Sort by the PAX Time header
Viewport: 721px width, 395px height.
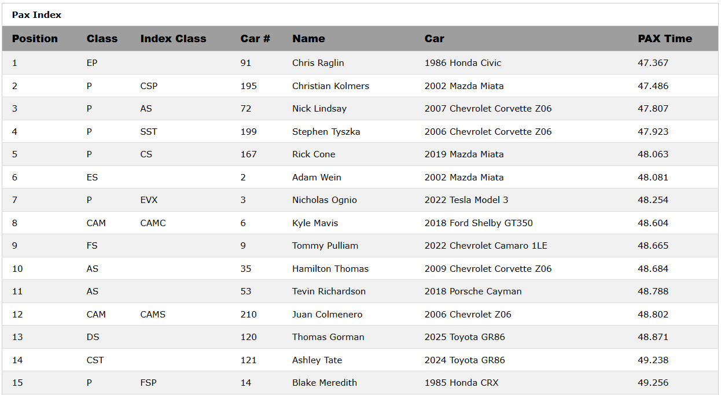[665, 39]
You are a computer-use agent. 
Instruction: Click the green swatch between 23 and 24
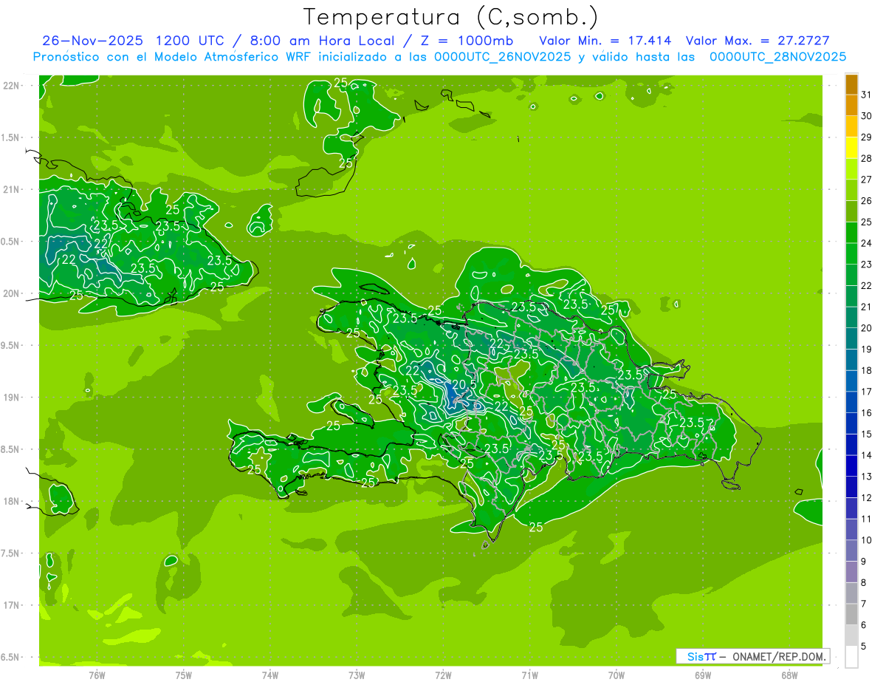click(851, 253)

──────

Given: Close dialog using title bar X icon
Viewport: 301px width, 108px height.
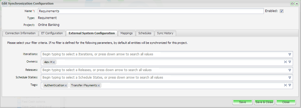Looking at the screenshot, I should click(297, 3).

──────

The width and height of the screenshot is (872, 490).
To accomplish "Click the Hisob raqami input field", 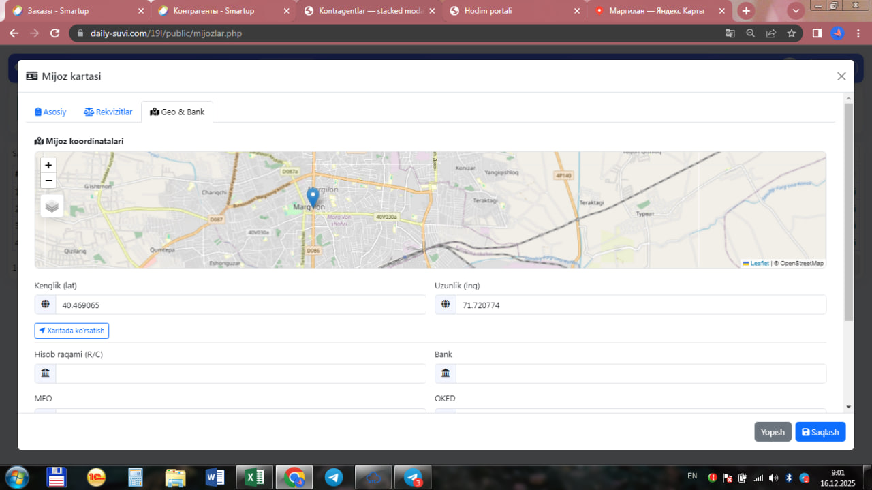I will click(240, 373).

──────

* Problem:
Turn the listing into a numbered list, beginning at the line with "Sort by the PAX Time header" and continuing through the line with "click(851, 253)". Omit blank lines and leave the pictures out.

* Solution to the problem:
1. Sort by the PAX Time header
2. Viewport: 721px width, 395px height.
3. [665, 39]
4. You are a computer-use agent. 
5. Instruction: Click the green swatch between 23 and 24
6. click(851, 253)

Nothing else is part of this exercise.